De acuerdo con algunos relatos de refugiados, durante el período que el refugiado pasa en busca de un sitio donde asentarse y, una vez ya instalado, experimenta una inquietante inmovilidad, acompañada de una insoportable incertidumbre. Escucha voces, tiene visiones y sueños relacionados con su vida anterior, con sus muertos y sus agresores. Su mundo se ha trastocado por completo. Desconfía de todo el mundo. Tiene cambios de personalidad. Se le ha roto el espíritu.
El exiliado, sobre todo el refugiado de guerra, siempre arrastra consigo la melancolía de lo que ha perdido. Los refugiados han abandonado sus casas, familias y amigos; los lugares que frecuentaban, su cultura y sus costumbres. Su identidad. Se sienten ajenos a la vida del lugar donde llegan y ese sentimiento los persigue durante mucho tiempo. A veces, para siempre.

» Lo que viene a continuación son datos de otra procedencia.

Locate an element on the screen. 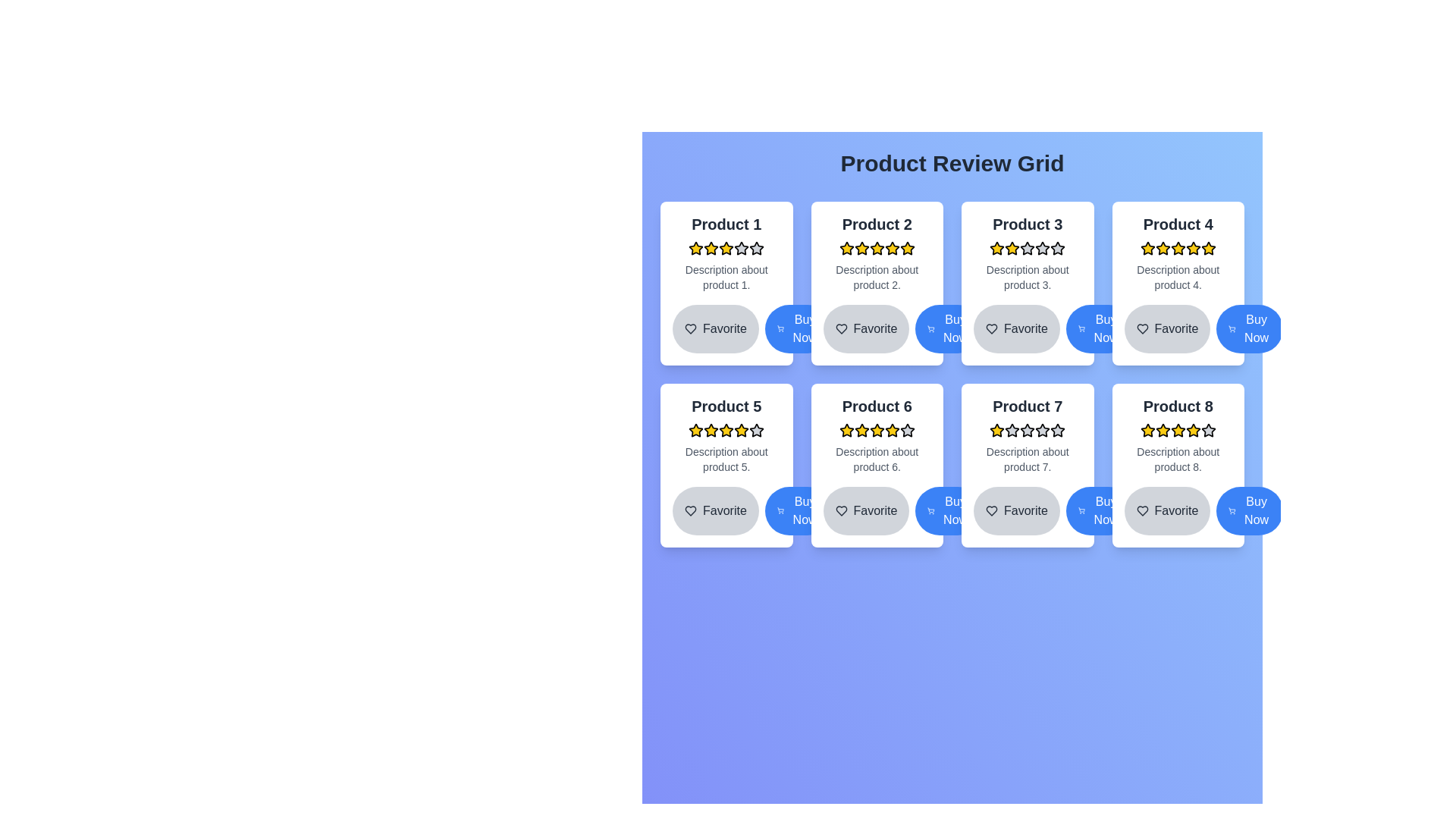  the fourth star icon in the rating section of 'Product 8' to modify the rating is located at coordinates (1192, 430).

Todo refugiado de guerra tiene que hacer un duelo por sus pérdidas. Y en medio de esa vulnerabilidad, reconstruir un hogar, una familia y un nuevo entorno social. Pegar sus piezas rotas. Rehacerse a sí mismos. Muchas veces se buscan entre ellos para sentirse menos solos. Se reunen en casas y cafés y hablan de su país. De los dictadores que tienen que caer, para que ellos puedan regresar. Muchas veces no regresan nunca. Algunas veces, en los países de acogida, son bien recibidos por la gente y otras, rechazados. En todo caso, el rechazo es mejor que vivir la guerra.
El escritor Roberto Bolaño, que era un maestro de exilios, escribió que exiliarse no es desaparecer, sino empequeñerse, ir reduciéndose lentamente o de manera vertiginosa, hasta alcanzar la altura verdadera, la altura del ser. Y se preguntaba: ¿La «tierra extraña» es una realidad objetiva, geográfica, o más bien una construcción mental en movimiento permanente?

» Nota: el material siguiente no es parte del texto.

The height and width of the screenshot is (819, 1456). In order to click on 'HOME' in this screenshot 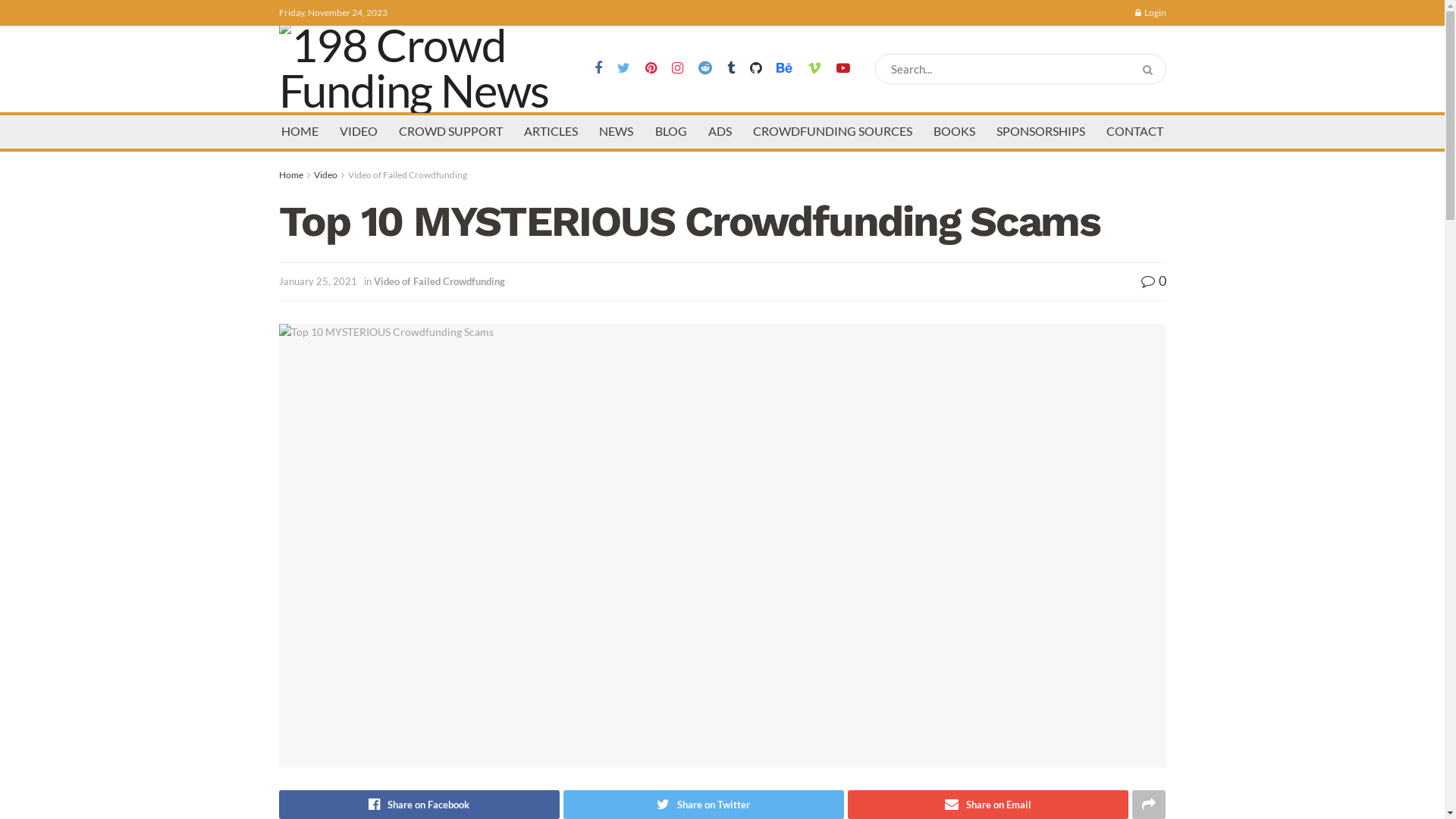, I will do `click(300, 130)`.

Lo cierto es que algunos refugiados o exiliados de guerra, con el tiempo, no sólo consiguen adaptarse a su nuevo hogar, sino que hacen importantes aportes al país que los recibió.
Luego de que los países árabes más ricos les dieran las espalda a sus, supuestos hermanos, árabes y musulmanes: los sirios; Europa, que por obvias razones ha tratado de frenar los flujos migratorios hacia sus países miembros, se ve en la obligación moral de recibir a estos millones de seres humanos que huyen de la guerra. La situación llega en un momento muy difícil. Europa está en crisis y tiene muchos problemas con el Islam.
Recibirlos no debe limitarse a proporcionarles las necesidades básicas. Tienen que dar trabajo a los adultos y educación a los niños. Insertarlos a los sistemas de salud. Enseñarles el nuevo idioma. Hacerlos productivos. Buscar qué pueden aportar al país de acogida. Sólo así se sentirán útiles y se integrarán de una forma sana a la sociedad. Su repatriación podría tomar mucho tiempo y, en muchos casos, nunca llegar.
Hay cosas que no están en discusión y ésta es una de ellas. No hacer nada o no hacer lo suficiente, sería un error histórico imperdonable.
No es una cuestión de política, raza, religión o nacionalidad.
Se trata, ante todo, de un acto de humanidad.